> Try it
From the data below, return each line in which the string "this" is found.

> Data supplied
========================================
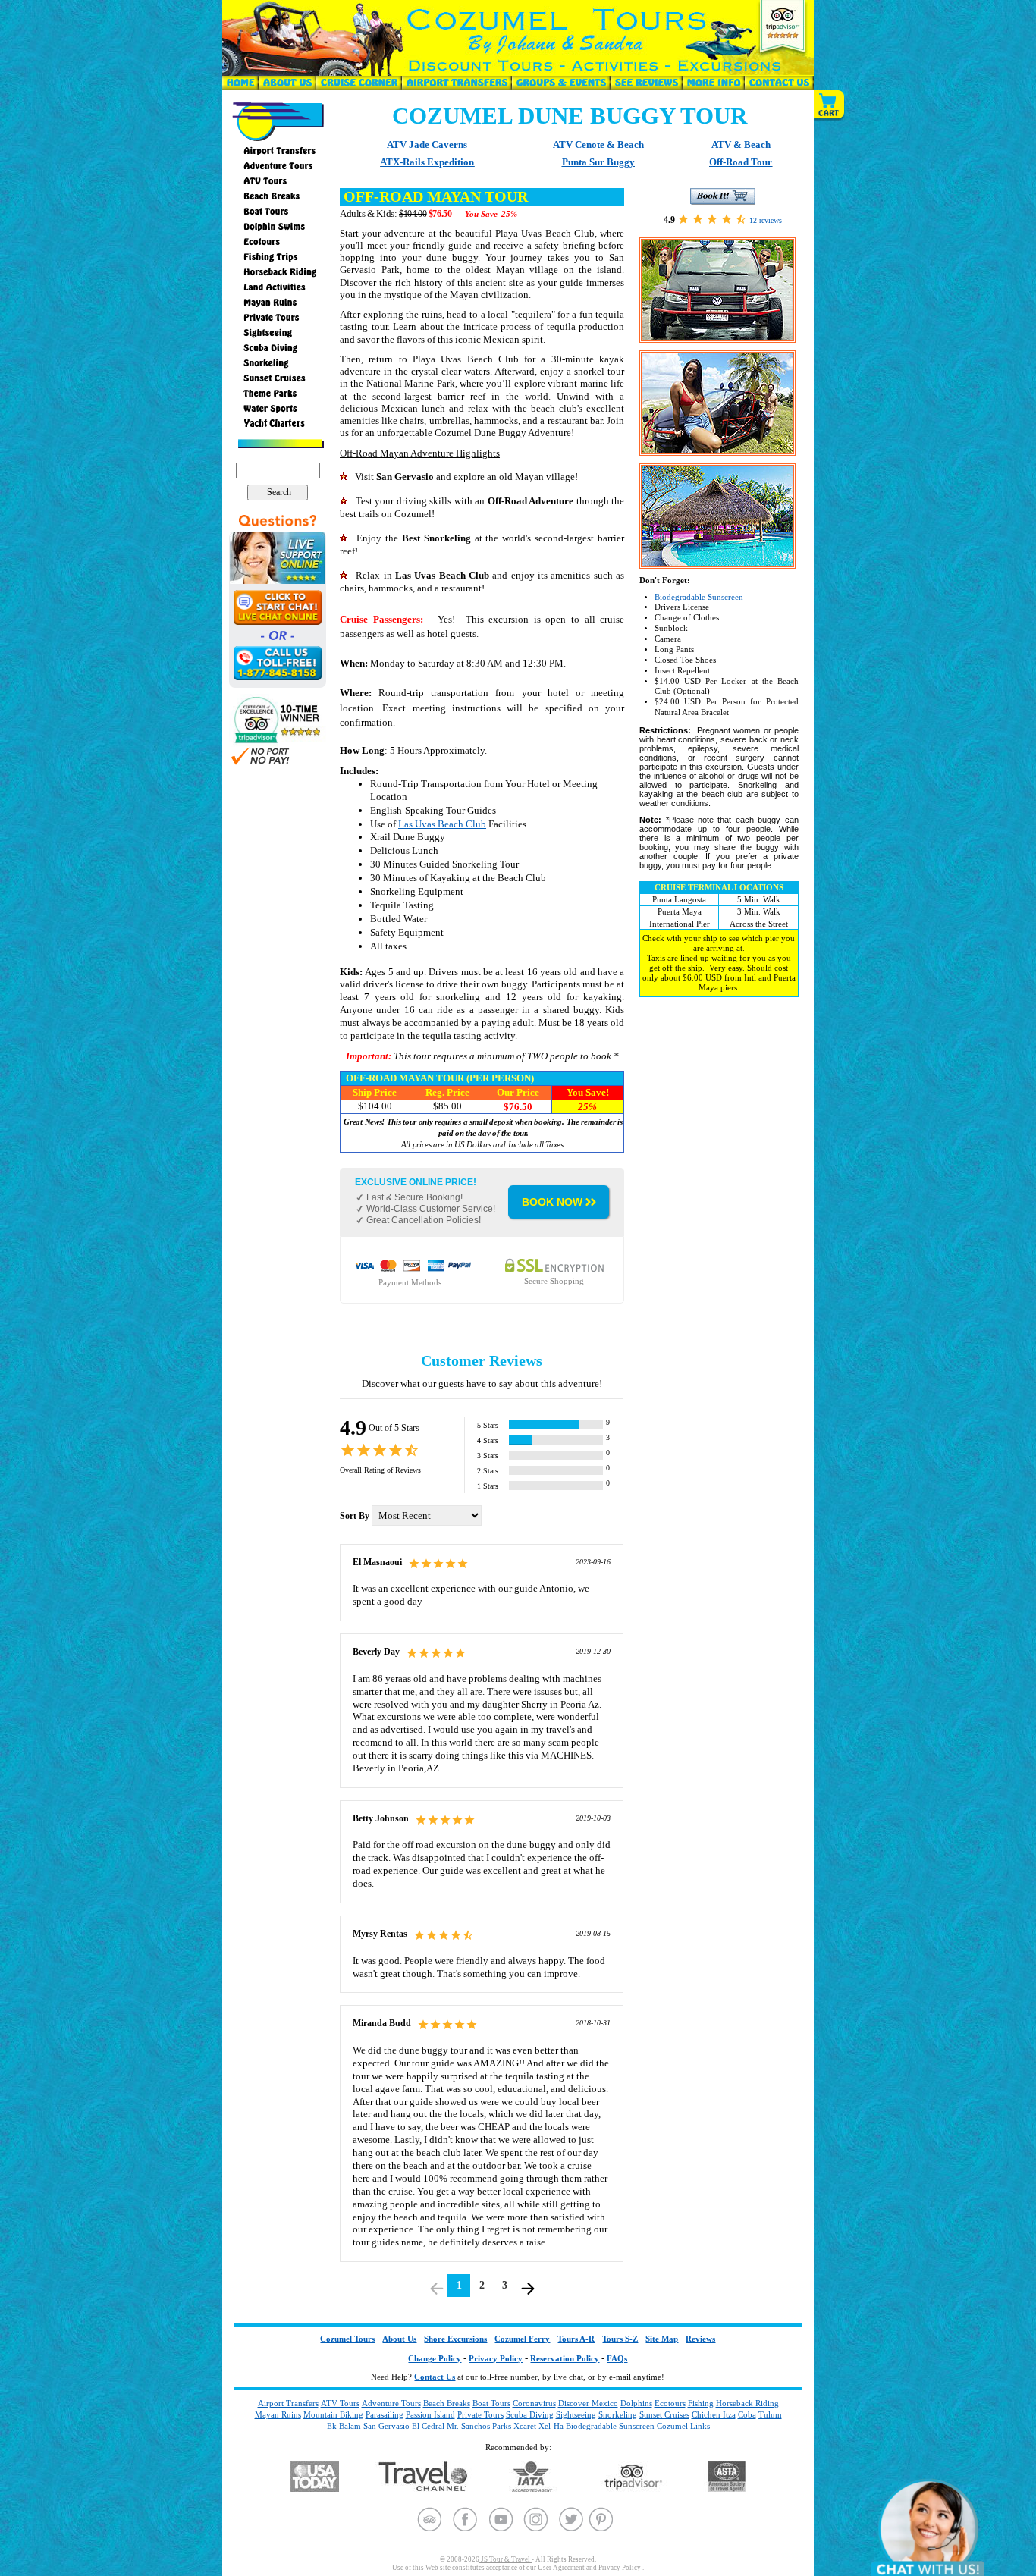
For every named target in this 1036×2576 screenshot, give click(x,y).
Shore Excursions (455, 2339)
========================================
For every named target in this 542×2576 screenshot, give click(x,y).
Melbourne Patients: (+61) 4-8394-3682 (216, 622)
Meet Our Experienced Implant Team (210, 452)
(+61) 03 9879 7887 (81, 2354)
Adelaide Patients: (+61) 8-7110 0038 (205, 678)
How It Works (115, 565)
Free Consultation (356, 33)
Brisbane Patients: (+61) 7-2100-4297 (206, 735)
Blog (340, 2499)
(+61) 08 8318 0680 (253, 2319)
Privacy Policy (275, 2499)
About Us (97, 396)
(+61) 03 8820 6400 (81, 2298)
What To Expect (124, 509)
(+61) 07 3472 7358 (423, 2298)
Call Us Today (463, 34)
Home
========================================
> Answer box
For every named target in this 1036×2576 screenshot, give click(x,y).
For every named target in this 542×2576 screenshot, give click(x,y).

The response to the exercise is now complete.